Records for this exercise Block Start

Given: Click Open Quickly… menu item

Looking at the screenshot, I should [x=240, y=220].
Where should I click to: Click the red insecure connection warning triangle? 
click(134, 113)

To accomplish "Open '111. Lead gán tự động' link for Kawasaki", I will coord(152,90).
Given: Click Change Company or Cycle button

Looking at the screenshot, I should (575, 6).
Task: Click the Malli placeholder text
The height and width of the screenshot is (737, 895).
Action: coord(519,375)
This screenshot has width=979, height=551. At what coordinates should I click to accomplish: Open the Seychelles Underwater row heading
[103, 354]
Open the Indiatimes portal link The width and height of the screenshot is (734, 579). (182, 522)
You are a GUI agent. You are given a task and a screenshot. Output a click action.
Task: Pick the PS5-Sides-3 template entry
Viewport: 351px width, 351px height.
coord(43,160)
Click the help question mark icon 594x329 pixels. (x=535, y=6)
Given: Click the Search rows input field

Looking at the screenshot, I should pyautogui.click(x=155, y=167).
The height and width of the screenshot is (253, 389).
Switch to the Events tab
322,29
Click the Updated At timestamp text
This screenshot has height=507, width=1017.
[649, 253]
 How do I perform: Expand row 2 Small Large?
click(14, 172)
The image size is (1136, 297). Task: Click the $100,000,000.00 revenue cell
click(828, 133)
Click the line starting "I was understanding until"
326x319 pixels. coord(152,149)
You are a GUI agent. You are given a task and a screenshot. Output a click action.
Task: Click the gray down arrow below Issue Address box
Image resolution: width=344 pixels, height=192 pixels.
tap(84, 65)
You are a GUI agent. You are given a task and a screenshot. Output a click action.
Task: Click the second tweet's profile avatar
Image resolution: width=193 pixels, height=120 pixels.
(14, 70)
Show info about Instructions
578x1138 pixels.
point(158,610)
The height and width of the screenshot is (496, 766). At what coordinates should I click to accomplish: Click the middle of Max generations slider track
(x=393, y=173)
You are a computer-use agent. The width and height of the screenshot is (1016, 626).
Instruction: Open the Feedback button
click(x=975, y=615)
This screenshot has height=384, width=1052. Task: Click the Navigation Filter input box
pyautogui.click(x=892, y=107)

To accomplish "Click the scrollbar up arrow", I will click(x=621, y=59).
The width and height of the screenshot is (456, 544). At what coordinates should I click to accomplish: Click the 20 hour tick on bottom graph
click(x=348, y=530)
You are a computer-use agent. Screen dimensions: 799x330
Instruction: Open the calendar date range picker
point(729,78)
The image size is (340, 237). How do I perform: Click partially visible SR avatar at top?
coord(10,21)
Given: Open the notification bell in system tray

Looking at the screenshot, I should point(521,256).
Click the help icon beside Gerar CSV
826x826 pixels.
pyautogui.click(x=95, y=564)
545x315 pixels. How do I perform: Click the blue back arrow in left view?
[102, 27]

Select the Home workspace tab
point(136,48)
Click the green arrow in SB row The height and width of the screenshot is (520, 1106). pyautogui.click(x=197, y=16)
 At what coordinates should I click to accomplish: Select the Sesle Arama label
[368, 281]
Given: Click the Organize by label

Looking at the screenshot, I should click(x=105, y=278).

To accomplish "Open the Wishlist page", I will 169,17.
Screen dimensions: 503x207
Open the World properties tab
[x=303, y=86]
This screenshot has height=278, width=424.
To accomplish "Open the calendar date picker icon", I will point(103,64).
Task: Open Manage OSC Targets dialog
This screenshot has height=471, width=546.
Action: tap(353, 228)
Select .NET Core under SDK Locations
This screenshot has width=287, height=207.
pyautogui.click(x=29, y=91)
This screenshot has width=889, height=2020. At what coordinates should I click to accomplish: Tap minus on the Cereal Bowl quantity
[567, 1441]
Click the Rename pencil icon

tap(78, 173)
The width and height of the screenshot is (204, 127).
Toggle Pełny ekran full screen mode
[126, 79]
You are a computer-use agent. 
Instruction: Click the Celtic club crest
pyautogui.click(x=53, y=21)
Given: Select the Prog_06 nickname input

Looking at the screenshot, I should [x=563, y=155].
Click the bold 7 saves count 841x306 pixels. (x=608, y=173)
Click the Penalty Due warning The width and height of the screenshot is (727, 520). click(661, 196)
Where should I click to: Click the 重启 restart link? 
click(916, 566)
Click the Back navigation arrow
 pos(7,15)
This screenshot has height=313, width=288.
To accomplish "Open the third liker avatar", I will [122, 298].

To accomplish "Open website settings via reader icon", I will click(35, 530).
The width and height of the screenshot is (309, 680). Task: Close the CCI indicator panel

Records for this exercise Block End

Repeat word for word every line from the start of the entries to the line holding "Click the help question", inclusive, and nothing else.

Given: Click Open Quickly… menu item

Looking at the screenshot, I should [x=240, y=220].
Where should I click to: Click the red insecure connection warning triangle? 
click(134, 113)

To accomplish "Open '111. Lead gán tự động' link for Kawasaki", I will coord(152,90).
Given: Click Change Company or Cycle button

Looking at the screenshot, I should (575, 6).
Task: Click the Malli placeholder text
The height and width of the screenshot is (737, 895).
Action: coord(519,375)
This screenshot has width=979, height=551. At what coordinates should I click to accomplish: Open the Seychelles Underwater row heading
[103, 354]
Open the Indiatimes portal link The width and height of the screenshot is (734, 579). (182, 522)
You are a GUI agent. You are given a task and a screenshot. Output a click action.
Task: Pick the PS5-Sides-3 template entry
Viewport: 351px width, 351px height.
coord(43,160)
Click the help question mark icon 594x329 pixels. (x=535, y=6)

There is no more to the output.